Jacobus Caron témoigne d’une ouverture d’esprit hors du commun. A la lecture du philosophe et théologien Kierkegaard, il retient que l’existence précède l’essence et que l’existence précède l’être. Et il ajoute qu’ « on connaît Dieu par l’expérience ». Pour l’abbé Caron, la foi se résume à quatre grands préceptes : l’intelligence, la volonté, le coeur (cordialité) et la prière. Sa pensée, respectueuse de la laïcité, trouve ses fondements dans l’étymologie même du mot religion, issue du latin religare, qui signifie relier. Relier les hommes. Et suivre l’appel du pape François : sauver les migrants.

Claudine DUMEZ, militante pour l’accès à l’école des jeunes filles

Claudine Dumez naît au Congo belge, en janvier 1943. Son enfance est « cabossée au gré des disputes entre ses parents ». Un étrange mélange d’amour fou, de haine et d’infidélités : c’est le décor familial dans lequel elle évolue.

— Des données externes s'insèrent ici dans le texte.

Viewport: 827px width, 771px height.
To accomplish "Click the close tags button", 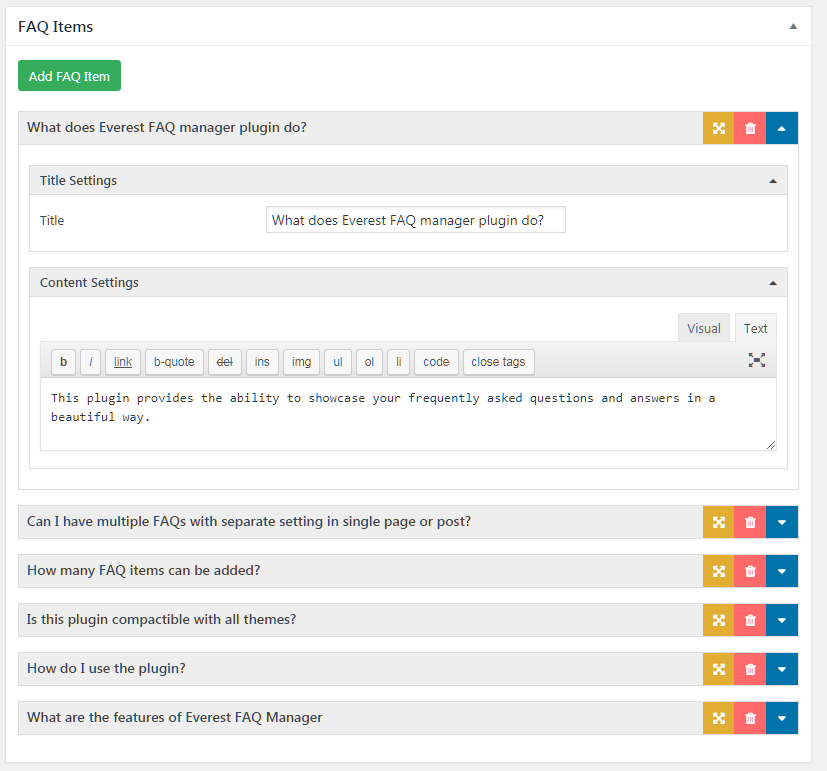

Son père abandonne la famille. Sa mère prendra soin d’elle et de sa soeur cadette, Janine. Elle entreprend des études de  comptabilité, de secrétariat et de dactylographie. Elle se marie et donne naissance à quatre enfants. En 1980, son couple « éclate ». Chacun des parents élève deux enfants. Elle s’occupera des plus jeunes.

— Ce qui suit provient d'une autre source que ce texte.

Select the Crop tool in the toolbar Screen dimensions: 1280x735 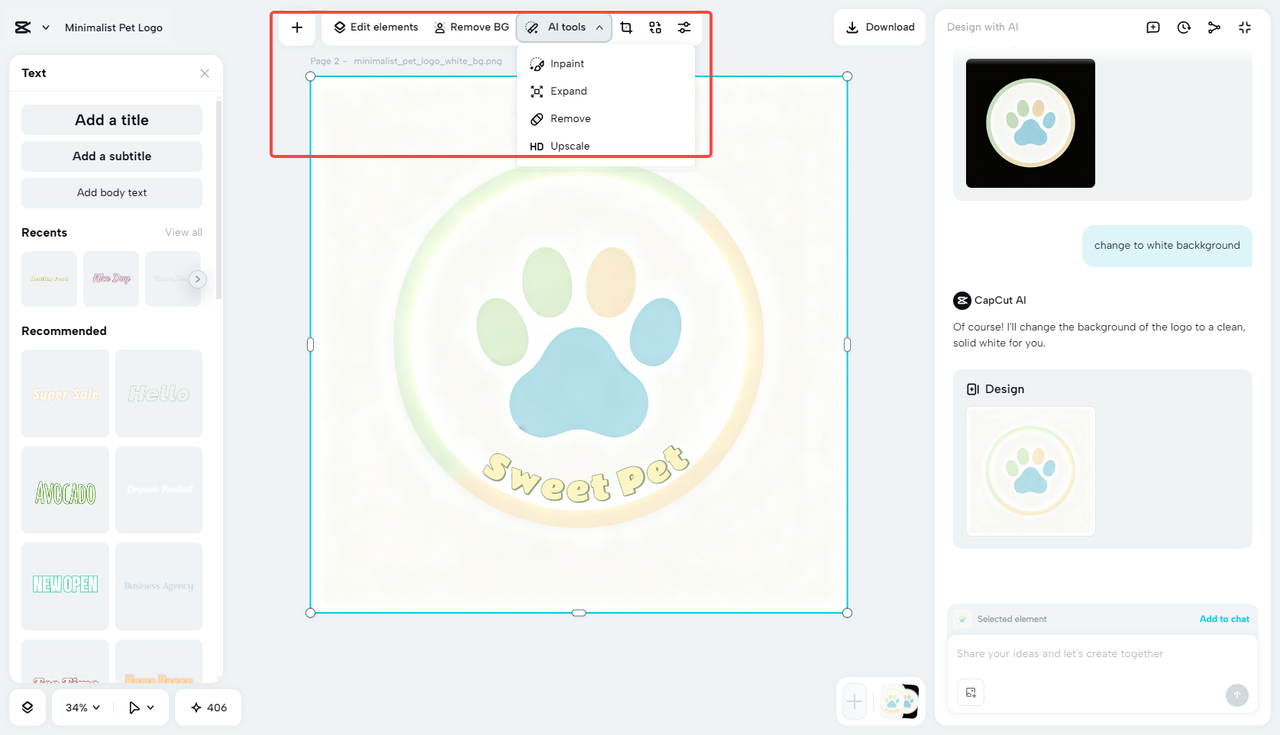[x=626, y=27]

Son action humanitaire récompensée

Elle consacrera sa vie à la scolarisation de dizaines d’enfants en Inde. Tout commence par un bal à la clinique du parc Léopold, en 1983, lors duquel son organisatrice, Claudine Dumez, alors assistante de direction, met en place une tombola qui livrera 20.000 FB de bénéfice. Une somme importante à l’époque qu’elle veut utiliser. Mais qu’en faire, s’interroge-t-elle ? Une collègue amie lui fait alors part de l’existence de l’organisme « Shiva Seva ». Avec le concours du père Tony Falces, elle se lance dans le parrainage d’un enfant nommé Mansing, qui loge à Umarpada, dans le Gujarat, au nord-ouest de l’Inde. Son « besoin d’aider les autres » commence à s’assouvir. Mansing, Kuverji, Sukama, Savita, Vimla, Kokila, Rajul, Manisha, Rajwadi compteront parmi les premiers enfants à bénéficier du support d’ « Enfants en Inde », l’association de fait qu’elle crée et qui constituera, pour elle, « une aventure fabuleuse ».

Son action humanitaire sera honorée en 2017 par la BESIX Foundation, fondation privée qui promeut et soutient les projets contribuant à un monde meilleur, à travers les continents, et dont le siège est établi à Woluwe-Saint-Lambert. Elle
est récompensée par un chèque de 10.000 EUR ! Fidèle à ses convictions et en femme d’action, chaque euro participera à poursuivre son engagement consistant à rompre la chaîne d’un certain déterminisme social. Franche et résolument optimiste : c’est ainsi qu’elle se définit dans son émouvant livre/témoignage qu’elle rédige en 2022, « Une aventure hors normes vers un monde meilleur ! ».